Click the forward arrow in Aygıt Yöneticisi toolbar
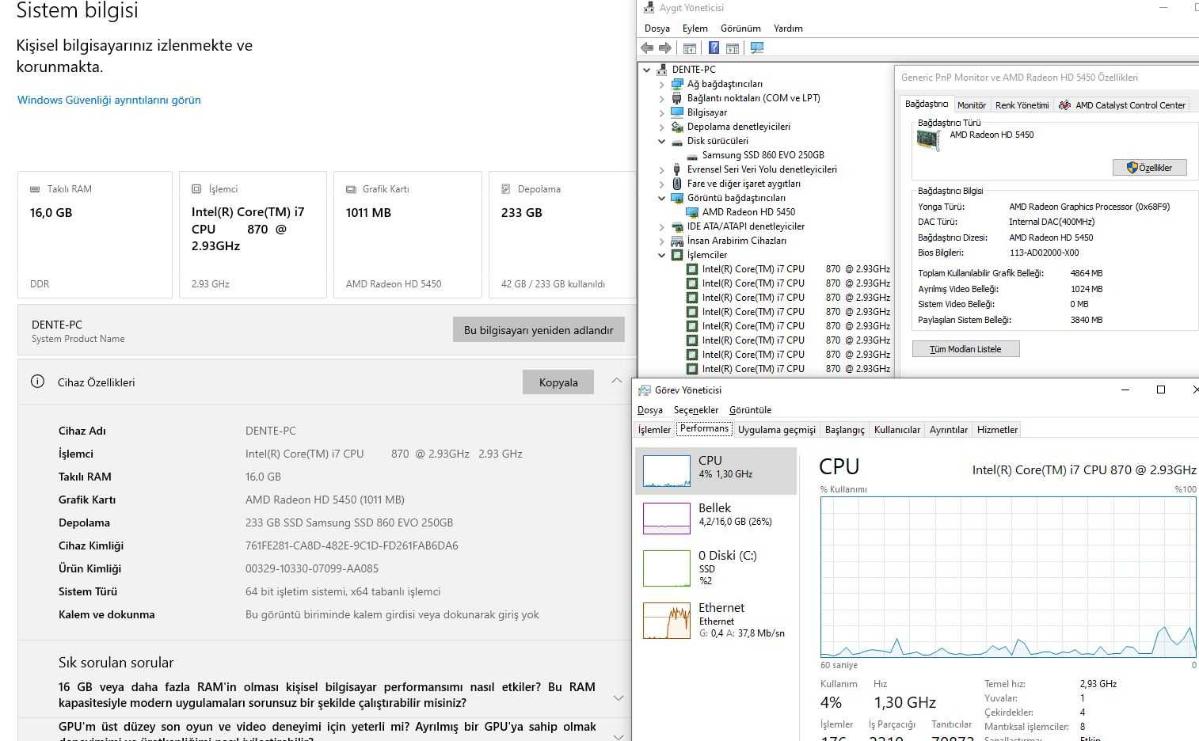coord(665,48)
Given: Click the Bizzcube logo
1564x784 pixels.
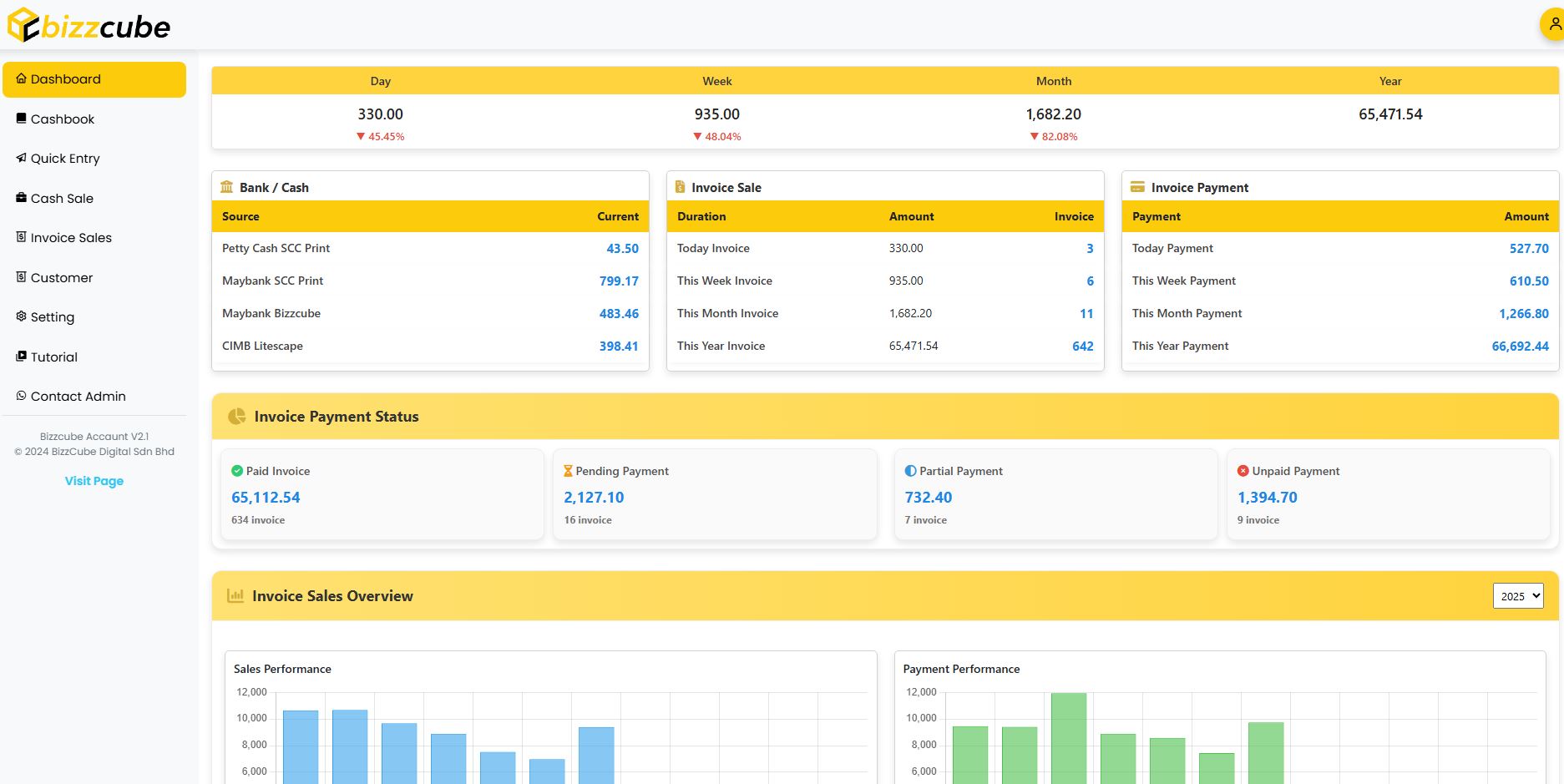Looking at the screenshot, I should tap(89, 26).
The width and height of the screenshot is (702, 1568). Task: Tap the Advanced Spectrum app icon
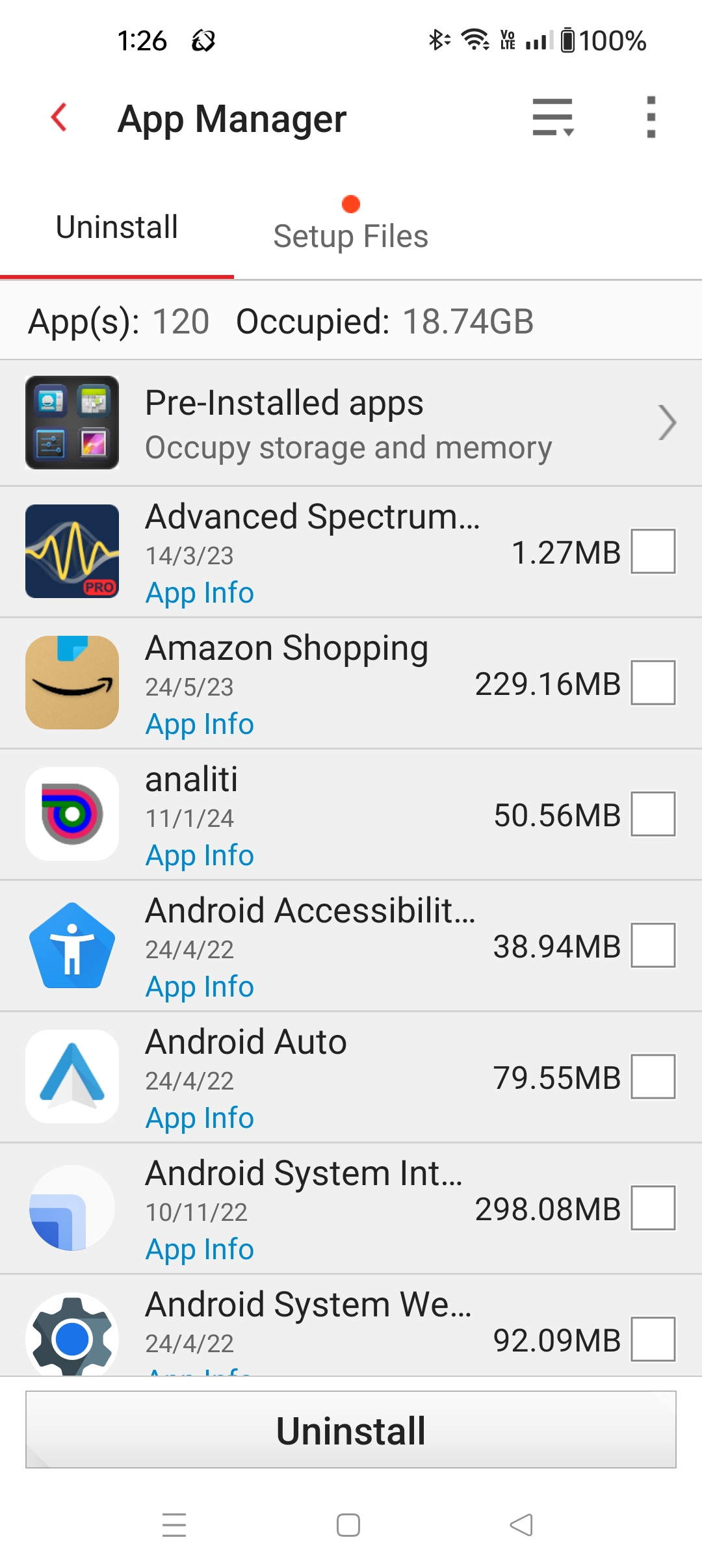tap(72, 551)
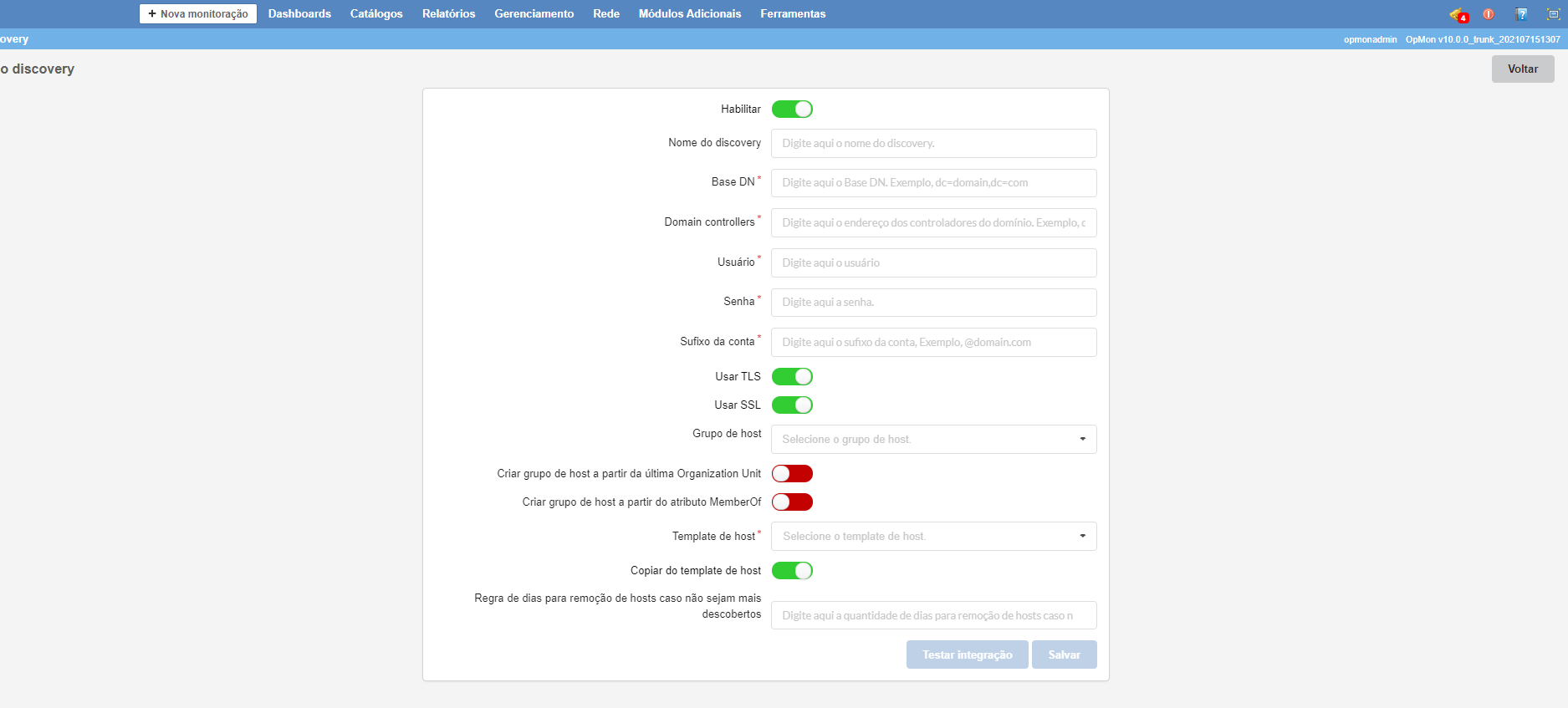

• _What is needed_:
Transcribe nothing but the lines from the one containing "Given: Click the Bizzcube logo" through the final line of the records, exactly as written and without pictures.

• _Reply to the exercise_:
Given: Click the Bizzcube logo
1564x784 pixels.
Looking at the screenshot, I should tap(89, 26).
The width and height of the screenshot is (702, 1568). Task: Tap the Advanced Spectrum app icon
tap(72, 551)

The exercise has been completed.